Jennifer Lewis - MRS Medal 

 Wednesday, November 28
12:15 pm - 1:00 pm
Sheraton Boston Hotel, 2nd Floor, Grand Ballroom

Jennifer A. Lewis, University of Illinois at Urbana-Champaign (view biography)  

Awarded "for pioneering contributions in the design of viscoelastic inks composed of colloidal, polymeric, and organometallic building blocks and their directed assembly into planar and 3D functional architectures."  

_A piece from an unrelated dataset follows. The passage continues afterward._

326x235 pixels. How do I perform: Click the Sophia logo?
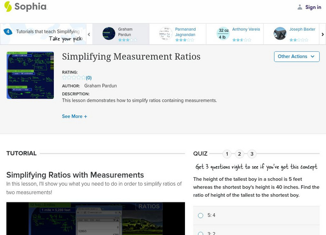click(24, 7)
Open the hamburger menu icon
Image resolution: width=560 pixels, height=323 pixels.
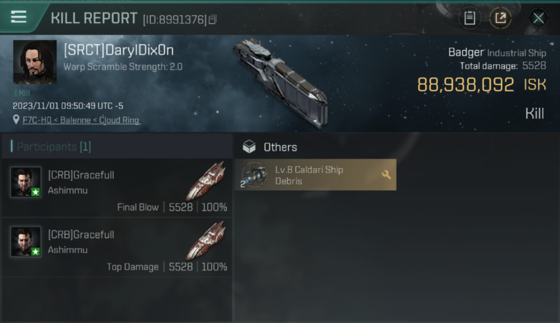(x=19, y=17)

MRS Medal Award Talk Presentation: Printing Functional Materials (view abstract)

Jennifer Lewis Biography

Jennifer A. Lewis joined the faculty of the materials science and engineering department at the University of Illinois at Urbana-Champaign in 1990 where she is currently appointed as the Hans Thurnauer Professor of Materials Science and Engineering and serves as the director of the Frederick Seitz Materials Research Laboratory. In 2013, she will join the faculty of the School of Engineering and Applied Sciences and the Wyss Institute for Biologically Inspired Engineering at Harvard University. Her research group has made pioneering contributions to the directed assembly of soft functional materials. To date, her work has resulted in over 120 peer-reviewed papers and eight patents. She has served on the editorial advisory boards of Langmuir and Soft Matter and as an associate editor for the Journal of the American Ceramic Society. Lewis is the recipient of the NSF Presidential Faculty Fellow Award (1994), the Brunaeur Award from the American Ceramic Society (2003) and the Langmuir Lecture Award from the American Chemical Society (2009). In addition, she is a fellow of the American Ceramic Society (2005), the American Physical Society (2007), the Materials Research Society (2011) and the American Academy of Arts and Sciences (2012).

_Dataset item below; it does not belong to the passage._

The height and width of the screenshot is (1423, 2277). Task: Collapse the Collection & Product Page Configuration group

Talk Presentation: Printing Functional Materials

The ability to pattern functional materials in planar and three-dimensional forms is of critical importance for several emerging applications, including flexible electronics and photovoltaics, lightweight structural materials and tissue engineering scaffolds. Direct-write assembly enables one to rapidly design and fabricate materials in arbitrary forms without the need for expensive tooling, dies or lithographic masks. Recent advances in the direct-write assembly of viscoelastic inks will be highlighted, including pen-on-paper electronics, electrodes for flexible photovoltaics and conformal 3D antennas, printed origami metallic and ceramic structures and 3D hydrogel scaffolds and microvascular architectures for tissue engineering. Ongoing efforts to enable high-throughput printing of large-scale architectures will also be described.